THE PROBLEM: Take the entries below and write them out exactly, with each picture removed.

Segment Start: DATA EXTRACTS

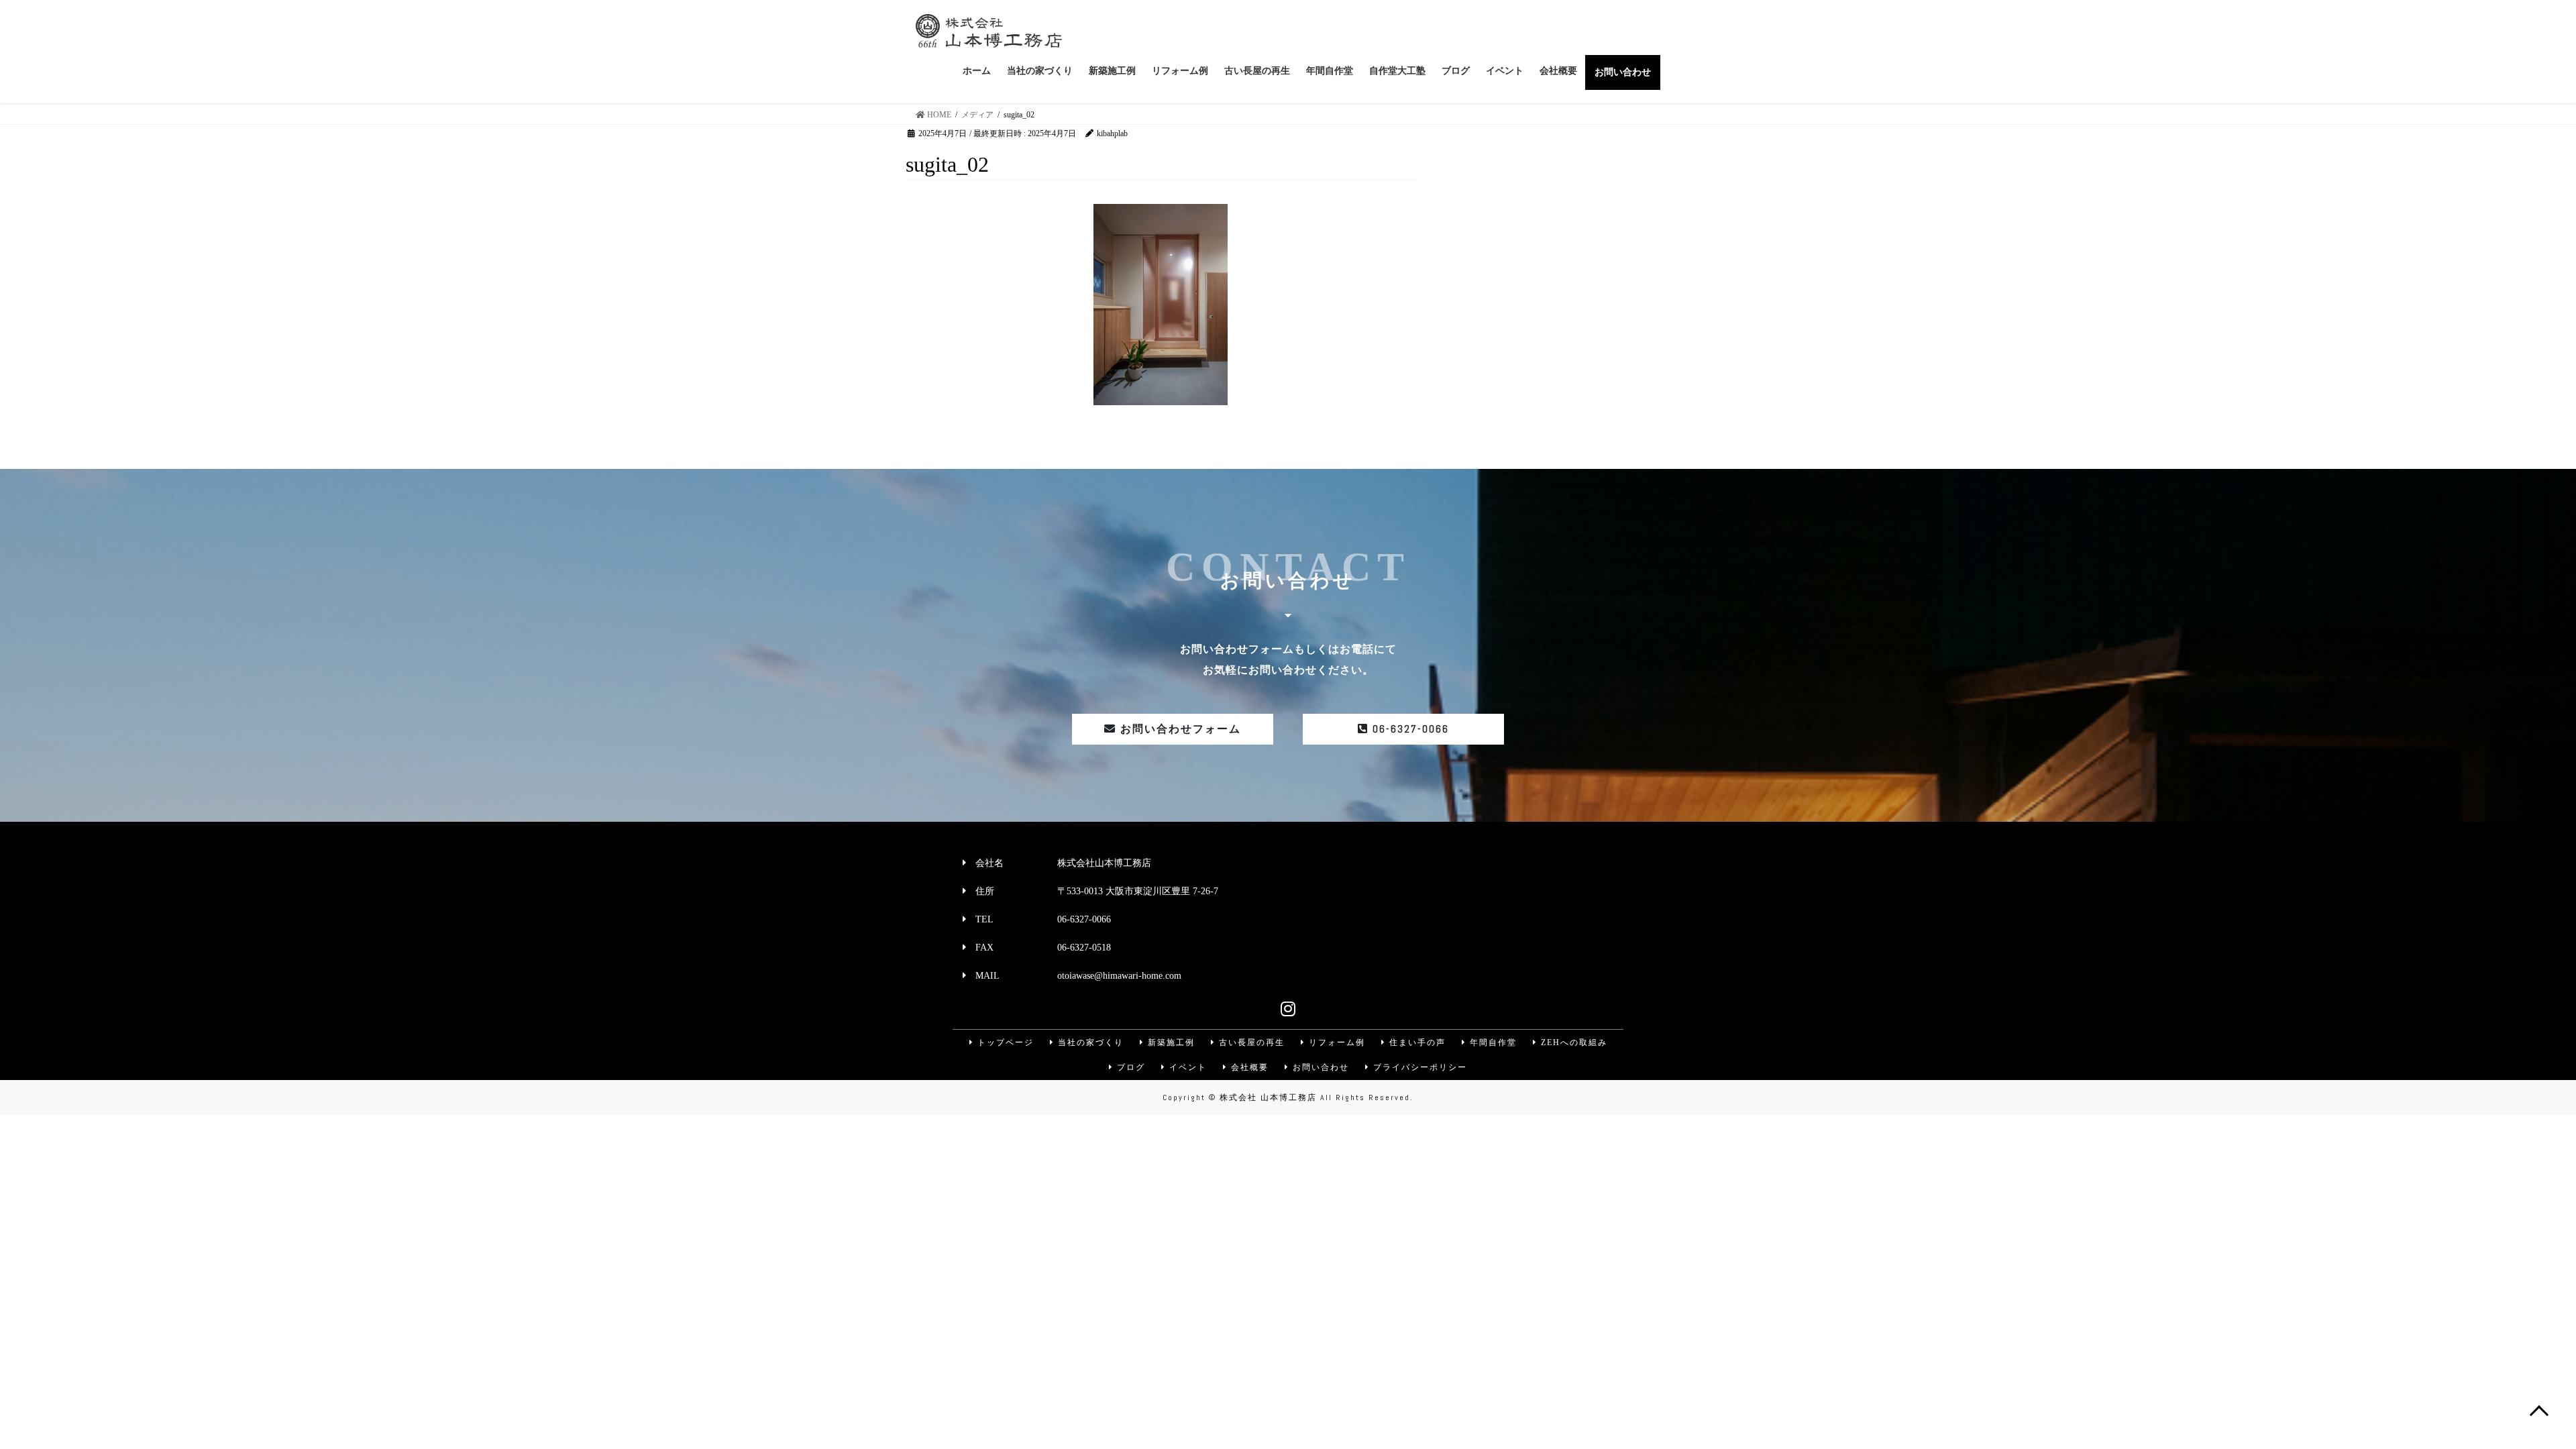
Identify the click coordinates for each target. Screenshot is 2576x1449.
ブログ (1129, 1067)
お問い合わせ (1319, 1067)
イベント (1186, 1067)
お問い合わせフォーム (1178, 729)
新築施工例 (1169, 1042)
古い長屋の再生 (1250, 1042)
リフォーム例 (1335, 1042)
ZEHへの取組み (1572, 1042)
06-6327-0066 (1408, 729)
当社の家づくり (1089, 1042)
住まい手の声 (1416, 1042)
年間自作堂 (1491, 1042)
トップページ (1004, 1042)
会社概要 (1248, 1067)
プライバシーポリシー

Segment End: DATA EXTRACTS

YOUR RESPONSE:
Identify the click coordinates for each target. Screenshot is 2576x1449.
ブログ (1129, 1067)
お問い合わせ (1319, 1067)
イベント (1186, 1067)
お問い合わせフォーム (1178, 729)
新築施工例 (1169, 1042)
古い長屋の再生 (1250, 1042)
リフォーム例 (1335, 1042)
ZEHへの取組み (1572, 1042)
06-6327-0066 (1408, 729)
当社の家づくり (1089, 1042)
住まい手の声 (1416, 1042)
年間自作堂 (1491, 1042)
トップページ (1004, 1042)
会社概要 (1248, 1067)
プライバシーポリシー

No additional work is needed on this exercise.